-------- DOCUMENT PASSAGE

Monday, March 30, 2009

Hockey memories: The Good, the Bad and the Ugly

We lost a tough game tonight. One of those ones you know you should have won. The final score was 12-10. We blew a 7-2 lead after two (of four) periods. The goalies do switch half way through and the second half; we had the goalie who gave up 19 of the 22 total goals. So you could take that into account, but we still could have won it. I played the best 24 minutes of the season so far in the first two periods but ran out of steam in the third and fourth.

In the final period I did check one of their best players, a good clean open court hit. He would have had a breakaway if he beat me, and as he is much faster and bigger than me, I stepped up to him and put him on his butt. Of course a penalty was called. In this league, the result of a penalty is a penalty shot. So he put it in the net anyway on the penalty shot. It did get quite a rise out of the other team and I understand it is a non-check league, but I wasn’t impressed with how they complained about my “constant checks” as one player put it, when they do plenty of hooking on their own. They’re probably concerned about safety which I understand, but I know whining when I see it.

After the game, we all have a beer and its all water under the bridge but I did feel a bit bad about hitting the guy. He was all good with it; it was more that one of his teammates was angry. I guess I will just try to not use the body so much in the next game. Or just watch my back.

It kind of got me thinking about my most memorable penalties growing up. Let’s take a trip down memory lane….

1. When I was a Squirt (name of the level of play I was in at the time, around 11 or 12 years old) I stepped up one level and played on the Pee Wee team instead so my brother and I could commute to games together. We were playing against a team called Neshoba…no idea where this was. I think it was a game in the Tom Hill League. The game was getting pretty out of control and with about two minutes left, their smallest player, poor guy, was about to go on a breakaway. I took about a dozen steps and creamed that kid. That had to be one of the first misconducts I remember receiving. I think Mr. Massuco and Mr. Leclair liked the hit though.

----------------
-------- ITEMS

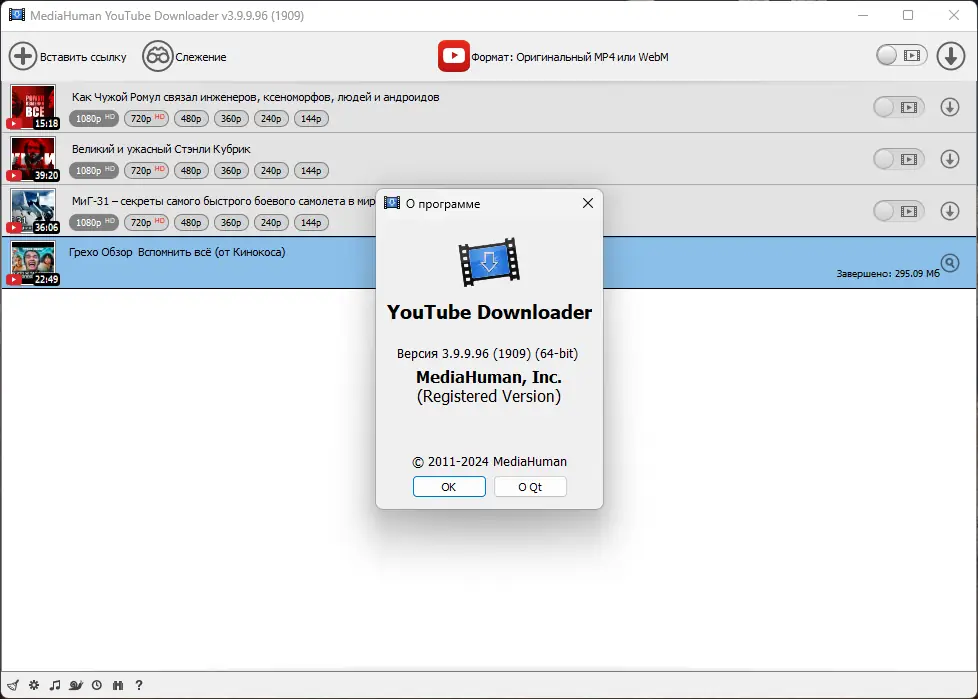Open the clock history icon in bottom toolbar
The image size is (978, 699).
96,685
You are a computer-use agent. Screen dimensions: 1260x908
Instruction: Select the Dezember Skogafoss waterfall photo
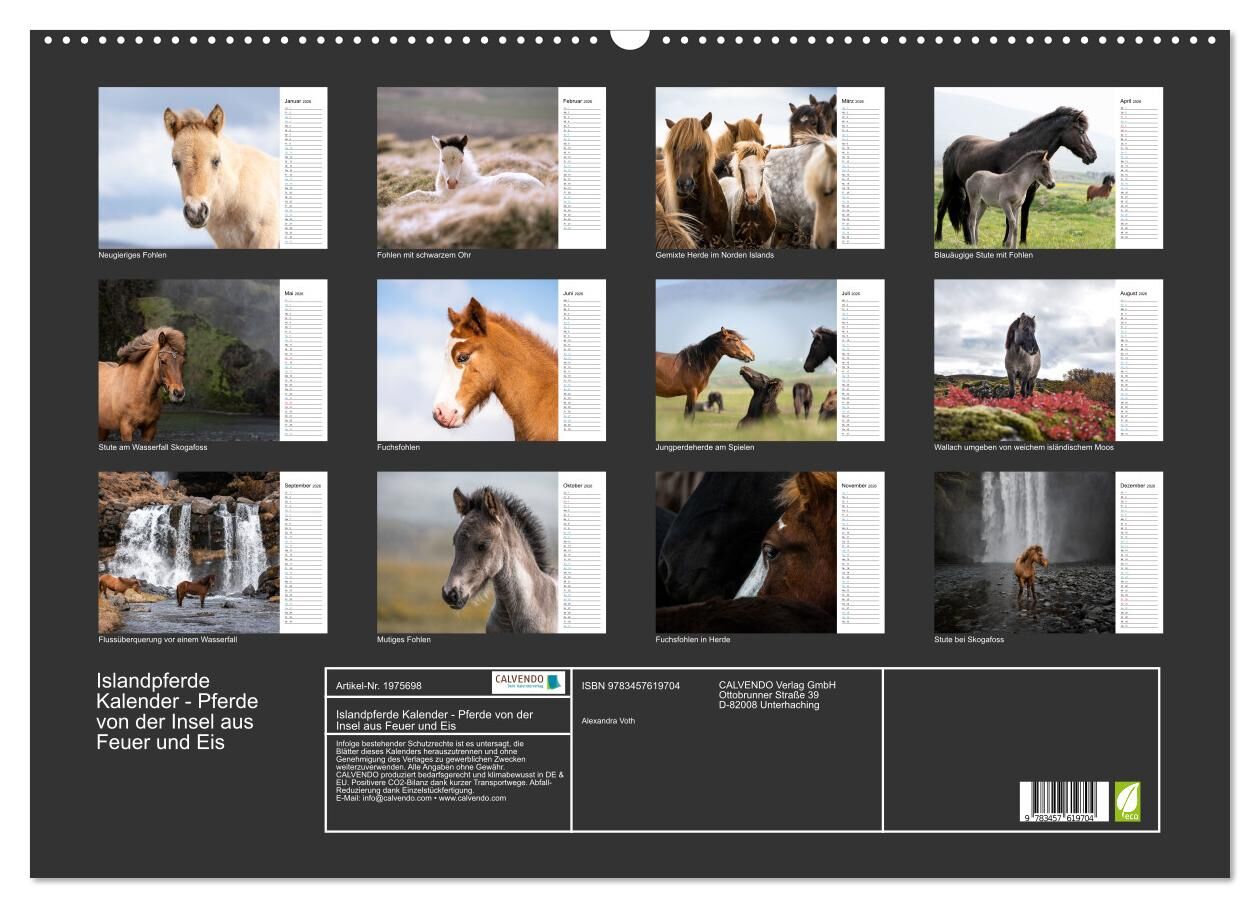click(1024, 552)
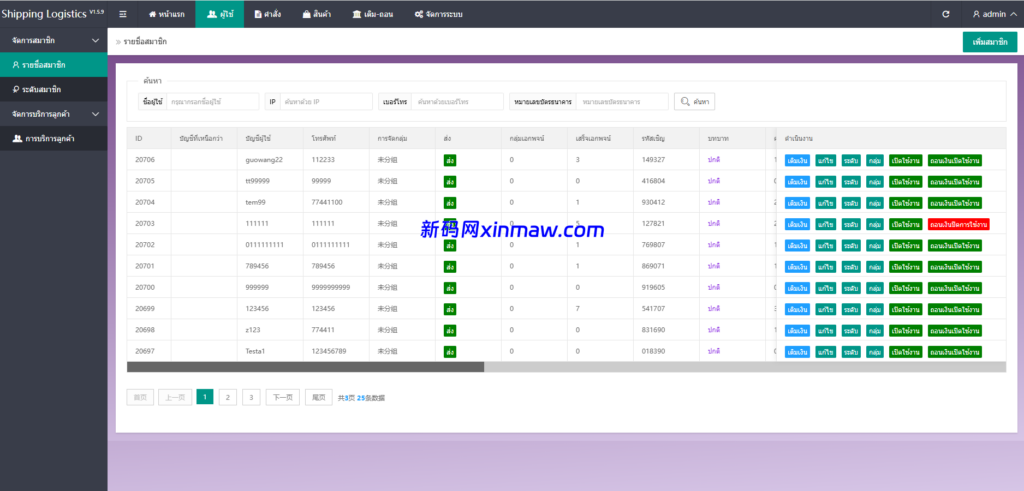
Task: Open สินค้า products tab with bag icon
Action: pyautogui.click(x=316, y=14)

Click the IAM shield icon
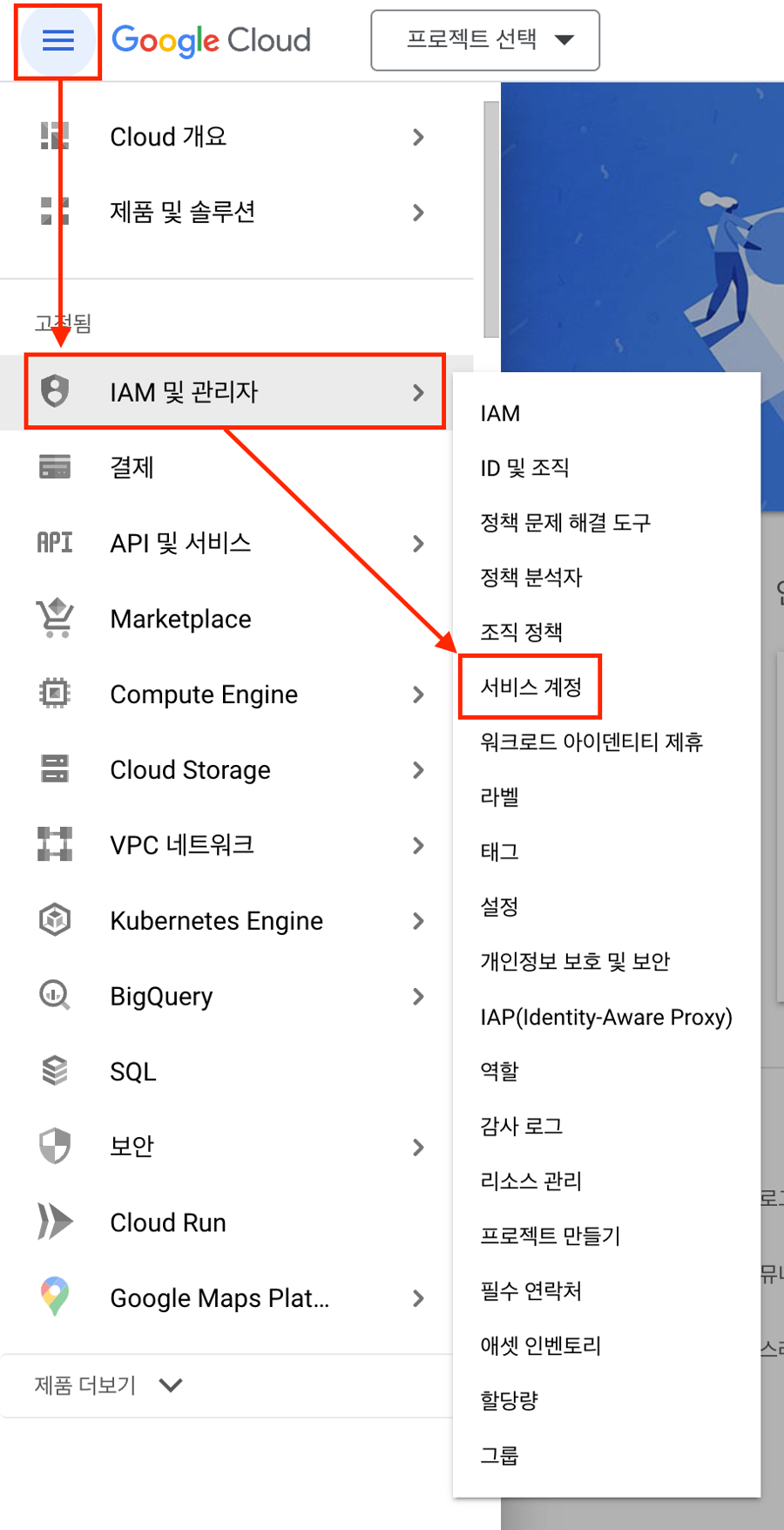click(x=55, y=391)
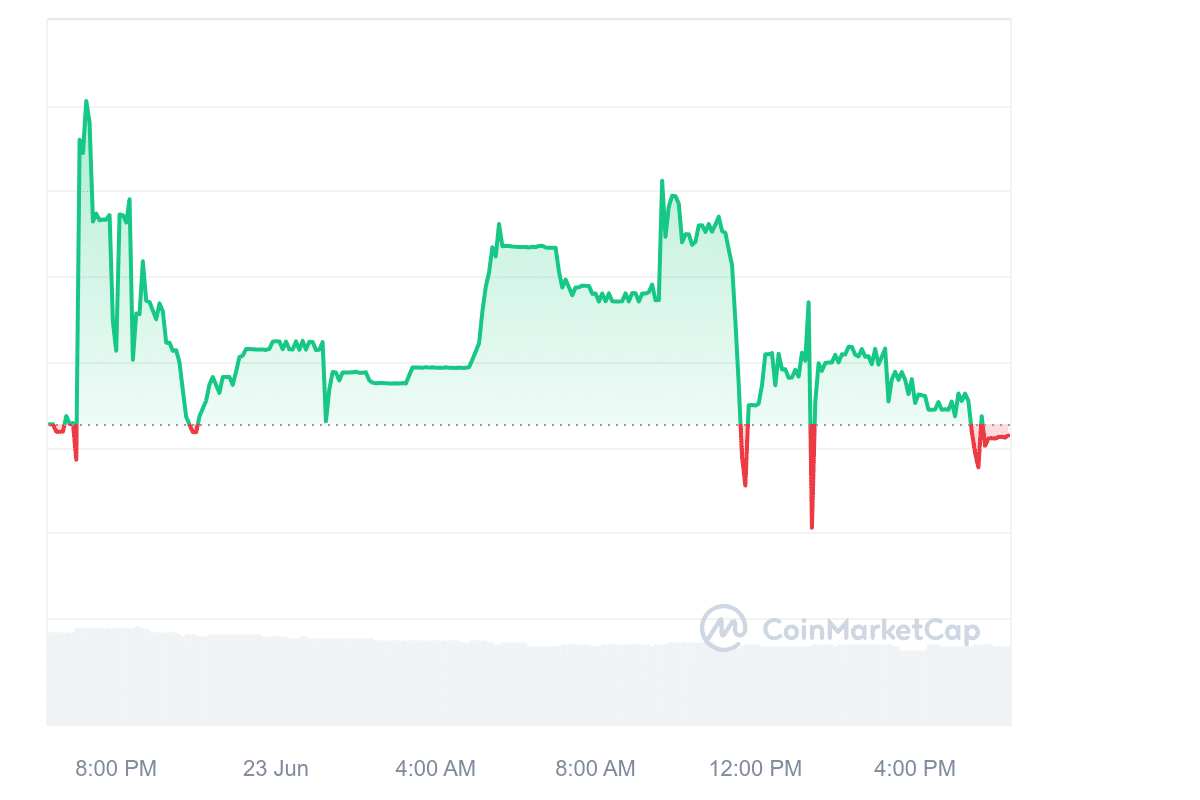Select the 8:00 PM time axis label
This screenshot has height=800, width=1200.
[x=116, y=769]
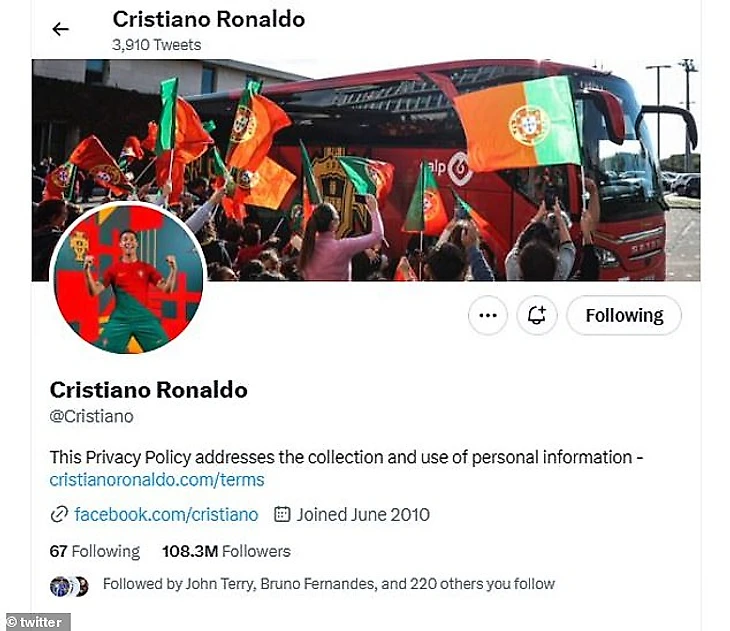Viewport: 730px width, 631px height.
Task: Open the 108.3M Followers list
Action: coord(226,551)
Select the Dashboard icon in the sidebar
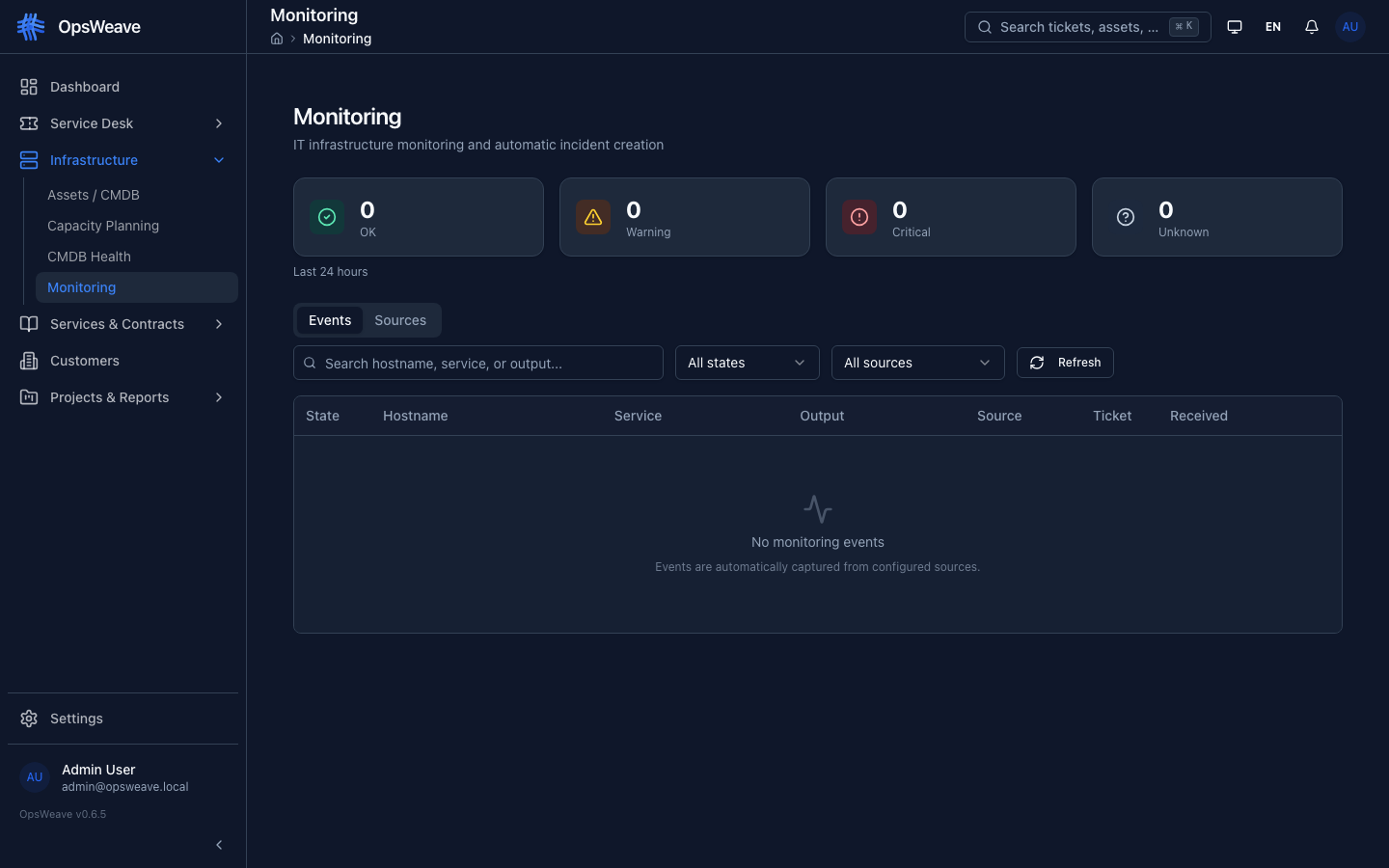Screen dimensions: 1389x868 tap(28, 86)
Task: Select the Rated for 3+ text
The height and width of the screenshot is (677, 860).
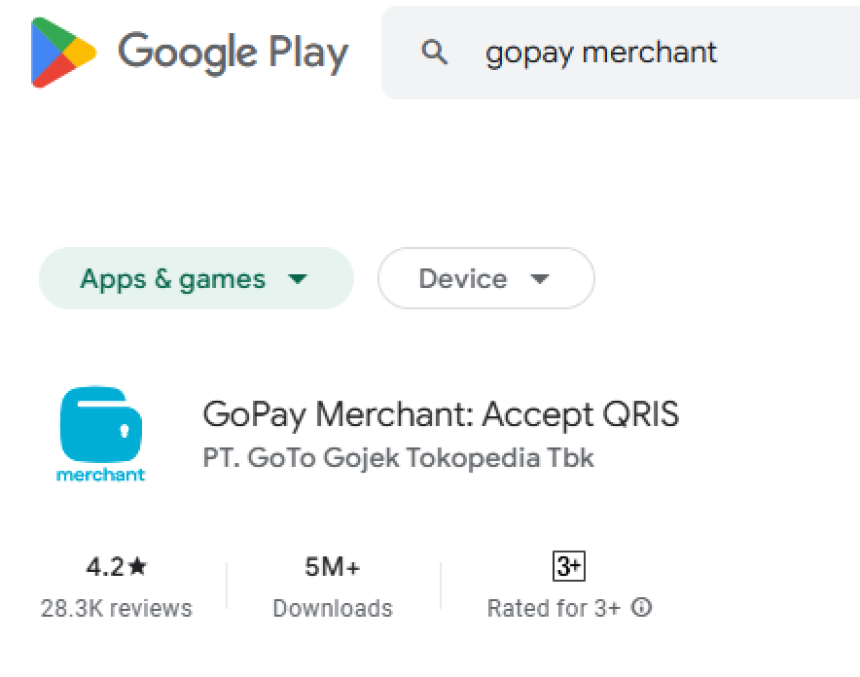Action: pos(554,608)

----------------

▶ [DIRECTIVES]
1) In the hockey post, name the two people, the opposing team, and the league that are each mentioned by name.
2) Output the stretch of the hockey post from "1. When I was" through "the hit though.", copied without any change.
3) In the hockey post, how many of the 22 total goals did the goalie the team had in the second half give up?
Answer using only the hockey post, not the lines.

▶ [RESPONSES TO THE TASKS]
1) Mr. Massuco, Mr. Leclair, Neshoba, Tom Hill League

2)
1. When I was a Squirt (name of the level of play I was in at the time, around 11 or 12 years old) I stepped up one level and played on the Pee Wee team instead so my brother and I could commute to games together. We were playing against a team called Neshoba…no idea where this was. I think it was a game in the Tom Hill League. The game was getting pretty out of control and with about two minutes left, their smallest player, poor guy, was about to go on a breakaway. I took about a dozen steps and creamed that kid. That had to be one of the first misconducts I remember receiving. I think Mr. Massuco and Mr. Leclair liked the hit though.

3) 19